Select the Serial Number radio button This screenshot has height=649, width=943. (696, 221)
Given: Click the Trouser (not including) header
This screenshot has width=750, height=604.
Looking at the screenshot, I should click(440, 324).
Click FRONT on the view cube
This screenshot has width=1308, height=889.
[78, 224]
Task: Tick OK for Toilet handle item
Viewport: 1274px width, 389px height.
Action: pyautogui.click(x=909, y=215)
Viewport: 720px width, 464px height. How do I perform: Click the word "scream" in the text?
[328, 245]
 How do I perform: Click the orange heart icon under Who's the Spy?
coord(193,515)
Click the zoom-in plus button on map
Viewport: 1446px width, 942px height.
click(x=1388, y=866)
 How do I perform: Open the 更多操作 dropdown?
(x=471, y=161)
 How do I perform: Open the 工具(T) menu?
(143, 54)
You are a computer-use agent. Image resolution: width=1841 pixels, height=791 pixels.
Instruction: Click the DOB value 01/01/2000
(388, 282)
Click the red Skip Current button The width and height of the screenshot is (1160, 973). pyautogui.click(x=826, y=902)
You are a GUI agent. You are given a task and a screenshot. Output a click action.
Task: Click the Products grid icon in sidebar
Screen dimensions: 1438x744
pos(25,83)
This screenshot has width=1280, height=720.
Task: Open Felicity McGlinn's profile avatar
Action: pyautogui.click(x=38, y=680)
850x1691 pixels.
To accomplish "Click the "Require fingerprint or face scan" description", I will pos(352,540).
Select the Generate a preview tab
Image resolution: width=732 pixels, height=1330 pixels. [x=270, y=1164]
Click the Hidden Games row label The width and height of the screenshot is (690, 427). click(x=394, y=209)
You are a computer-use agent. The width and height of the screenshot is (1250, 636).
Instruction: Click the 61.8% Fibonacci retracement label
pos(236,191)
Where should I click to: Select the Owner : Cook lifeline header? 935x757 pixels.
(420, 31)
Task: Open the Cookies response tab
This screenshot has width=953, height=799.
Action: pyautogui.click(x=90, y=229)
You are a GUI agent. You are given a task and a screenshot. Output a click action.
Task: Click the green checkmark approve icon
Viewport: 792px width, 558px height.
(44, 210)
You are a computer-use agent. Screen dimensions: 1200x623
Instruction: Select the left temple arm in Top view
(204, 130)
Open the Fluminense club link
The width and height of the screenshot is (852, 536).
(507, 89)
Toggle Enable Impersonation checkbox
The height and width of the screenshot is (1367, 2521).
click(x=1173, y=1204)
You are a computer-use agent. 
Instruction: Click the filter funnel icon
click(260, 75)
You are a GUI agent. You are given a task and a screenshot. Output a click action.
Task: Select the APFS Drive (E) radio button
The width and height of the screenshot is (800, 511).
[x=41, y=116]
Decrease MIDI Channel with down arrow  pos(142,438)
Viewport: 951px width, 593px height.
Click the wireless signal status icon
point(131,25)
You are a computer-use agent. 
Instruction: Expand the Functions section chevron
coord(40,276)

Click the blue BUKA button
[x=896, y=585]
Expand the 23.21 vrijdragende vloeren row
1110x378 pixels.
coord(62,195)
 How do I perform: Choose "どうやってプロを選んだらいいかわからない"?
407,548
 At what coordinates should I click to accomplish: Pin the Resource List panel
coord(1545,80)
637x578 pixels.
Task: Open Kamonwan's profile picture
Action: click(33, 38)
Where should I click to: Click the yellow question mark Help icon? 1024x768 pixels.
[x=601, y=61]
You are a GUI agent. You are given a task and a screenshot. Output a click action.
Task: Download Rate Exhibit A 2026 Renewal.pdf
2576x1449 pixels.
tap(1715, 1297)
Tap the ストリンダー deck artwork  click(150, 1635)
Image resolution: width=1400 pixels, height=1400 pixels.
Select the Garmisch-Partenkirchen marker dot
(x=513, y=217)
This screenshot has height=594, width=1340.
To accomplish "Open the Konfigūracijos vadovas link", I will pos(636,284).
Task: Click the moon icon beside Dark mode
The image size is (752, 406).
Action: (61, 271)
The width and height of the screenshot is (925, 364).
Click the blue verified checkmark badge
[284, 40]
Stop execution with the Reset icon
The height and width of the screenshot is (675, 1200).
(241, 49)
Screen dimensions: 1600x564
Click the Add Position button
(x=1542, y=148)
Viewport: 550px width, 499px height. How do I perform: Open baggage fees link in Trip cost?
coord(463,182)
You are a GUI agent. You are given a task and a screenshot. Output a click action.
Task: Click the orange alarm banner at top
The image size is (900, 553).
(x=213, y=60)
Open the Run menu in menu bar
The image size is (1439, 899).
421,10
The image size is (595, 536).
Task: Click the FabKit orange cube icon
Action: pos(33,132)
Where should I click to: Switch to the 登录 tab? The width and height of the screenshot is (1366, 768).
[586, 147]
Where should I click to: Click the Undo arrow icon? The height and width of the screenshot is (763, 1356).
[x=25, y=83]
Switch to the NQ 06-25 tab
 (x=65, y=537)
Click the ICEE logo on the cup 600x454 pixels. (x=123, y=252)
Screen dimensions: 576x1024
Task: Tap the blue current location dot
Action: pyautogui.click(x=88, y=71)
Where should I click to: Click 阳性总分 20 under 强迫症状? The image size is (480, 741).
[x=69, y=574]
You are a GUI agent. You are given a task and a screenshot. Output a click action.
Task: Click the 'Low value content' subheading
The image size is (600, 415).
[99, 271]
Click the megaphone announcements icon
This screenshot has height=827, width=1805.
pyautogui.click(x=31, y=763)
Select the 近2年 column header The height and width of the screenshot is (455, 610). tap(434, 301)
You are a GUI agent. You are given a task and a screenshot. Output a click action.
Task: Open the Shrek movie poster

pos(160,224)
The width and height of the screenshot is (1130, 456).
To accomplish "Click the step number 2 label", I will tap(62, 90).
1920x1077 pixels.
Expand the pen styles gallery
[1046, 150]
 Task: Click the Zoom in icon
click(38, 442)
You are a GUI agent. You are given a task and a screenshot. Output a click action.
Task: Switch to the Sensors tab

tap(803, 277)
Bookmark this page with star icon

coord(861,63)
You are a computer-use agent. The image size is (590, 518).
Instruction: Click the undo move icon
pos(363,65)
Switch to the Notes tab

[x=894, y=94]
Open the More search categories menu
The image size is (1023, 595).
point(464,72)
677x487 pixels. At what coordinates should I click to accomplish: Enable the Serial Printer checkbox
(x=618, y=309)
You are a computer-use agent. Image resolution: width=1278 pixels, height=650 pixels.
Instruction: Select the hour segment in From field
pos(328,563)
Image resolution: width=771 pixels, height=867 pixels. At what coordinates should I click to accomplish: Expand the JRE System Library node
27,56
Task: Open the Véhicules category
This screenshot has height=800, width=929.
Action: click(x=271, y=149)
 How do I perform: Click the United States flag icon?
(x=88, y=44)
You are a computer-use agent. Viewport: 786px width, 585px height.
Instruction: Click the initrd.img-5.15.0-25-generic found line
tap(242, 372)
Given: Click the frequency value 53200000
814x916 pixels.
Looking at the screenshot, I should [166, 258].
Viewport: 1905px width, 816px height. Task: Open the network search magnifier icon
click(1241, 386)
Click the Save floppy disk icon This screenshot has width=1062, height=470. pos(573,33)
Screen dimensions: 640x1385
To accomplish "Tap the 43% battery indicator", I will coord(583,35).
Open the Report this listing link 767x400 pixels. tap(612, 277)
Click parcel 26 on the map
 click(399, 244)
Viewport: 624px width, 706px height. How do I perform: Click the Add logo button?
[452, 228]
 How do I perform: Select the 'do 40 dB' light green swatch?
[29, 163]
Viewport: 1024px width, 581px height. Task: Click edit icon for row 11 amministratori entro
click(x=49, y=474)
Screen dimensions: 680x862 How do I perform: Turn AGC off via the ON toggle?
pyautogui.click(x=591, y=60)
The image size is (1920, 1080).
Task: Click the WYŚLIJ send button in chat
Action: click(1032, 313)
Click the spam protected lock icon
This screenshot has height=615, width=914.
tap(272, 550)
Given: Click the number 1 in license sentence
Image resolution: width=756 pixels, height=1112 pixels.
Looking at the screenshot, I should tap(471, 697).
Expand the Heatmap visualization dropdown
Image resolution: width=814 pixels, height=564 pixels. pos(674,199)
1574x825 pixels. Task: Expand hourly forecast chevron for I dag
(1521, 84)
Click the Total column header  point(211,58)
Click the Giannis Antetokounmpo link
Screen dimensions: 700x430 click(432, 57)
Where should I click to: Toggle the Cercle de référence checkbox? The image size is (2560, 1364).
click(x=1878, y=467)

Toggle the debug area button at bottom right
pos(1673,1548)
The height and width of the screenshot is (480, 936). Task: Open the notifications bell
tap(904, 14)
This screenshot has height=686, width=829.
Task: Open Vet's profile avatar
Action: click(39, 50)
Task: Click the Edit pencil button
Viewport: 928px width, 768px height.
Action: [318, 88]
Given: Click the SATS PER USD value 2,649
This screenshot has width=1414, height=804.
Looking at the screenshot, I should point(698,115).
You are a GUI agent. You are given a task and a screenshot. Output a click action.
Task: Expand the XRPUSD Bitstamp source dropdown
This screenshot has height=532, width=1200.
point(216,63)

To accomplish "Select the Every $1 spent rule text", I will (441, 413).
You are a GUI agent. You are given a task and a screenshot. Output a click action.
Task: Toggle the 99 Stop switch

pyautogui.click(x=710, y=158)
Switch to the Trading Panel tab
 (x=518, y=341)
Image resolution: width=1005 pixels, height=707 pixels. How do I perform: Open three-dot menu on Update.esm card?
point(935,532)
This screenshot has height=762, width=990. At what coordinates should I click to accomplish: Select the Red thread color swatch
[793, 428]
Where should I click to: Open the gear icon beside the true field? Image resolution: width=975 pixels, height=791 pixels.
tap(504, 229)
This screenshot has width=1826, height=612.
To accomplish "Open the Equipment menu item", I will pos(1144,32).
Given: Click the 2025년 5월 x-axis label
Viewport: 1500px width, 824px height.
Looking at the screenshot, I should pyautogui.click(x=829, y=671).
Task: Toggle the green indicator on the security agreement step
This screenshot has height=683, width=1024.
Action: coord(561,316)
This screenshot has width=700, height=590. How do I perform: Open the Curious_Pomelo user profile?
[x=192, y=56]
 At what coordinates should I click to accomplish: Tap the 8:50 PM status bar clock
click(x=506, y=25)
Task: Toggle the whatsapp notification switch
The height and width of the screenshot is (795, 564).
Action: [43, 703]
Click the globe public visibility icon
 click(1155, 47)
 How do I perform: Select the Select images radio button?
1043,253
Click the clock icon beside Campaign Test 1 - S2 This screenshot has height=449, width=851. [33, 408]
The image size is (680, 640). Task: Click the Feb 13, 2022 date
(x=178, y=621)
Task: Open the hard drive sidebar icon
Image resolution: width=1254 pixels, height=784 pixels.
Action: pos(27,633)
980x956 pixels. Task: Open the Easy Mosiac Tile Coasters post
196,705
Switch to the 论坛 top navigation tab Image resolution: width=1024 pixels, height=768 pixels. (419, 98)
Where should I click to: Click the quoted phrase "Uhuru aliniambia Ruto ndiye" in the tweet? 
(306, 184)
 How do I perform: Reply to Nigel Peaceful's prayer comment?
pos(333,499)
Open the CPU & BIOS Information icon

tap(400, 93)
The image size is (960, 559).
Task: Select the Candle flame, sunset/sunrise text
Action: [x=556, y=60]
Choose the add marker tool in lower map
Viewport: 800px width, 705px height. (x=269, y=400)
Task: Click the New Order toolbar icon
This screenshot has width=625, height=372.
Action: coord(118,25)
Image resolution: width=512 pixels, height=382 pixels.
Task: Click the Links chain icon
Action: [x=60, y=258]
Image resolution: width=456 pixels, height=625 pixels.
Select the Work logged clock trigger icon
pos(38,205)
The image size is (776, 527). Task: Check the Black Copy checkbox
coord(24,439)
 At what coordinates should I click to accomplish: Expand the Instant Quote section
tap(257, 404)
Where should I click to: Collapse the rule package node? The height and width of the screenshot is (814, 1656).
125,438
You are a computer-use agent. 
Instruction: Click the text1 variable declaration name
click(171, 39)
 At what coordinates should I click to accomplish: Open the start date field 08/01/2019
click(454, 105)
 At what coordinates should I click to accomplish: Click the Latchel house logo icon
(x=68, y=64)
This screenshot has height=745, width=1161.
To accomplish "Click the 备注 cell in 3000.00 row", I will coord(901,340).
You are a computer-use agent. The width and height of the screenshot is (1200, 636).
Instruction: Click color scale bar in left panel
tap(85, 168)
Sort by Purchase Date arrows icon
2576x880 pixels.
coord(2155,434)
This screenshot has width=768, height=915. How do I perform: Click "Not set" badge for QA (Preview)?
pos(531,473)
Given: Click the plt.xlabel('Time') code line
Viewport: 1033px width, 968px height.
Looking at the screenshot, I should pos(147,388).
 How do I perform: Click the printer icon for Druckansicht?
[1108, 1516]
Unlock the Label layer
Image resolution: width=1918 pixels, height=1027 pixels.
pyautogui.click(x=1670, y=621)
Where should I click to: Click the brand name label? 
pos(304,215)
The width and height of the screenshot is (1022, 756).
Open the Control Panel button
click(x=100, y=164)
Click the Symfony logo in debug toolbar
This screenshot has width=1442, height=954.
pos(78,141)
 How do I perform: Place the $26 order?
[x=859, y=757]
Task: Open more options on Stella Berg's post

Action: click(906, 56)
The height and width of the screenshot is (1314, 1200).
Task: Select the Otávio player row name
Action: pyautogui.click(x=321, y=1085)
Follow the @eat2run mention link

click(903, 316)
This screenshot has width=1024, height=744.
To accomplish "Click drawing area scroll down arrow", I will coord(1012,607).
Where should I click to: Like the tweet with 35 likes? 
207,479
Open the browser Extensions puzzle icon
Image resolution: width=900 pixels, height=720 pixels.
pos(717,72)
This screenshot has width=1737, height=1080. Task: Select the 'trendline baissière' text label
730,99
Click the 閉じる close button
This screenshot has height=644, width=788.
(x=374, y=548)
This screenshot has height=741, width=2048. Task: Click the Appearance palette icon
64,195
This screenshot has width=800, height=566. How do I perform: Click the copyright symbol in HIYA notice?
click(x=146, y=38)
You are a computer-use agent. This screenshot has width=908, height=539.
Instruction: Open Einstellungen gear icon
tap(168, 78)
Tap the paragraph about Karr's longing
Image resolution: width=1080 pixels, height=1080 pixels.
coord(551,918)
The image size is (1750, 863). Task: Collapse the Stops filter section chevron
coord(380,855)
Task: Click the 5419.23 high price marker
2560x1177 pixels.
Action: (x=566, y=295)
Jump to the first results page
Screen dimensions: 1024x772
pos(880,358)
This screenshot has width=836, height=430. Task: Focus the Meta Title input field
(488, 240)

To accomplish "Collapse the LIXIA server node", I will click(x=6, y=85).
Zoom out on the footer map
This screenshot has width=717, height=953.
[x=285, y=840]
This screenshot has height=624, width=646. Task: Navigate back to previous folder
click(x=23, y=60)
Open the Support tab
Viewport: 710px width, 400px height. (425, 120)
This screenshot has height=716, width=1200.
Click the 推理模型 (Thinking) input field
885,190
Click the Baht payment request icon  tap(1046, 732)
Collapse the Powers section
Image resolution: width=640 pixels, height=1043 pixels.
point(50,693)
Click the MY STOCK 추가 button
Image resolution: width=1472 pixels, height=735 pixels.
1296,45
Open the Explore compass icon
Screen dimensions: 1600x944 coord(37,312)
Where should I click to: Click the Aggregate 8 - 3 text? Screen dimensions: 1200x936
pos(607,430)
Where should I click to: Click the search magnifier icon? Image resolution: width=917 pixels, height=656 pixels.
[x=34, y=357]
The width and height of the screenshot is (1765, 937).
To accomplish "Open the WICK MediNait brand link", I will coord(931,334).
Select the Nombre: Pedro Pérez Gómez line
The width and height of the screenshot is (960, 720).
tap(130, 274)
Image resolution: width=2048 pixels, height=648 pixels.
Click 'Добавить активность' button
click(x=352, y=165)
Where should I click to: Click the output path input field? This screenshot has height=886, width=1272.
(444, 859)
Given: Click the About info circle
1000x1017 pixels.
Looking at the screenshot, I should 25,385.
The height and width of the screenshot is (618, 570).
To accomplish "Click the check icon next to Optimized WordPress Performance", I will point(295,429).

○ ○ ○ ○ ○

### Your instructions
Retype, exactly and in full, the lines above from the one containing "The width and height of the screenshot is (925, 364)." through the one containing "Task: Click the orange alarm banner at top".

### Reply to the task
The width and height of the screenshot is (925, 364).
Click the blue verified checkmark badge
[284, 40]
Stop execution with the Reset icon
The height and width of the screenshot is (675, 1200).
(241, 49)
Screen dimensions: 1600x564
Click the Add Position button
(x=1542, y=148)
Viewport: 550px width, 499px height. How do I perform: Open baggage fees link in Trip cost?
coord(463,182)
You are a GUI agent. You are given a task and a screenshot. Output a click action.
Task: Click the orange alarm banner at top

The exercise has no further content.